Uno degli articoli del disegno di legge su cui, più di altri, si concentrato il dibattito in aula è stato quello dedicato alle deleghe. Inizialmente era l’articolo 21, ma con l’introduzione di due articoli intermedi riporta il numero 23.
Sulla questione, il dibattito, in aula e fuori, è stato ampio e accesso perchè l’opposizione ha accusato il Governo di pretendere una sorta di “delega in bianco”.
Alla resa dei conti l’intero articolo ha subito alcune modifiche di non poco conto.
Per esempio è stato approvato un emendamento che ha cancellato del tutto la delega al riordino degli organi collegiali della scuola (sia di quelli a livello di singola istituzione scolastica sia di quelli territoriali previsti da un vecchio decreto legislativo del 1999).
I gloriosi consigli di istituti nati del 1974 e cioè 41 anni fa continueranno così a rimanere tali e quali ancora per un po’ di tempo anche se, ormai, non hanno più quella forza di rappresentanza che li contraddistingueva alle origini.

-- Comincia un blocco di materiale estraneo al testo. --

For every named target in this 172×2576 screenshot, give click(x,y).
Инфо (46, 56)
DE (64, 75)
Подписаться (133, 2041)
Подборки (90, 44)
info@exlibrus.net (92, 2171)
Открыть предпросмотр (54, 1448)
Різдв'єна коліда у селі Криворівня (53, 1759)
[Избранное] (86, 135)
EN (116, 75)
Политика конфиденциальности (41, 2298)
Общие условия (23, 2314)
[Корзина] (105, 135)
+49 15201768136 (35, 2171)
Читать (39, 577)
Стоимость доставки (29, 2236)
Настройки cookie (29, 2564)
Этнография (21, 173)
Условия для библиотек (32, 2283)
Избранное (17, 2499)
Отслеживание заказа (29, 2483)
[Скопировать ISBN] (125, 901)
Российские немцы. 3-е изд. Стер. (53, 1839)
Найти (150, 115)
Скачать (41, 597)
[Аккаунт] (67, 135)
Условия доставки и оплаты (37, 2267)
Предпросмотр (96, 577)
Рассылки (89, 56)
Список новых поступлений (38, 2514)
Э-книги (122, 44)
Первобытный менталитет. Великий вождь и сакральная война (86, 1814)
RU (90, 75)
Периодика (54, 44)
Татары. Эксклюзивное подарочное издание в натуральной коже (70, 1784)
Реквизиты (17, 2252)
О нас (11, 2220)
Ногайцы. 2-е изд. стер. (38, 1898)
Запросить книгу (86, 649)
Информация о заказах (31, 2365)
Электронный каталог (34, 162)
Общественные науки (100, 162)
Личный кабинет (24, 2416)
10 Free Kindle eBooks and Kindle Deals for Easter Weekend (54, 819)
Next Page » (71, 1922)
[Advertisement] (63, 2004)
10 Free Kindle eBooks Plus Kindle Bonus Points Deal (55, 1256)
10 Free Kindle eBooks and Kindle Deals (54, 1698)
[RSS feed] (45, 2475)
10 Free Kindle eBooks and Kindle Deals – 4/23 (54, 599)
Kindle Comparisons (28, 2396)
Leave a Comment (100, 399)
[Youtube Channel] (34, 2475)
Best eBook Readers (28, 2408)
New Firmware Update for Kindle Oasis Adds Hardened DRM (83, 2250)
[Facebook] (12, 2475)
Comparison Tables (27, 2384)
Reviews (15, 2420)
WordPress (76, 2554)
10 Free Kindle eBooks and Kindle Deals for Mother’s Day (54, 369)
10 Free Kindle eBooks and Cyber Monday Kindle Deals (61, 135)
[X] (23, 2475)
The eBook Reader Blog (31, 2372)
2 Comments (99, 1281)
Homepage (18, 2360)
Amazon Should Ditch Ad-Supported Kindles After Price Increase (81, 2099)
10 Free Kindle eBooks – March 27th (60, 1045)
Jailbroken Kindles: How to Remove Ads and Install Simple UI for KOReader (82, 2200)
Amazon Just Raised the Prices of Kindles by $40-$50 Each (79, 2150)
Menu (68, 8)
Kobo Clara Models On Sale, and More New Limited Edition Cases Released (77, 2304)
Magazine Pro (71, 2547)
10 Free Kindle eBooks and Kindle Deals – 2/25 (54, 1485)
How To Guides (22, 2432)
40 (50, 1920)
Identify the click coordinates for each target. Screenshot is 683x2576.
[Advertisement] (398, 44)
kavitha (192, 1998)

E’ rimasta pressochè inalterata la prima delega, quella relativa al riordino delle disposizioni normative in materia di sistema nazionale di istruzione e formazione attraverso la la redazione di un nuovo testo unico delle disposizioni in materia di istruzione.
In proposito i deputati del M5S si sono mostrati molto preoccupati ed hanno espresso il timore che attraverso questo strumento il Governo voglia mettere mano all’orario di servizio dei docenti.
In realtà il timore ci sembra un po’ eccessivo dal momento che, normalmente , i testi unici non possono apportate modifiche sostanziali all’impianto delle norme preesistenti. D’altronde la stessa delega prevede che il riordino possa avvenire “anche apportando integrazioni e modifiche innovative necessarie per garantirne la coerenza giuridica, logica e sistematica”. Ed è davvero difficile pensare che la revisione dell’orario di lavoro del personale possa essere intesa come modifica finalizzata a garantire la “coerenza” del TU.
C’è poi comunque una questione ancora più importante: la delega ha la durata di 18 mesi, il che significa che il Governo avrà tempo fino a dicembre 2016 per rivedere il testo unico che, in ogni caso, non potrà che andare a regime a partire dall’anno scolastico 2017/2018.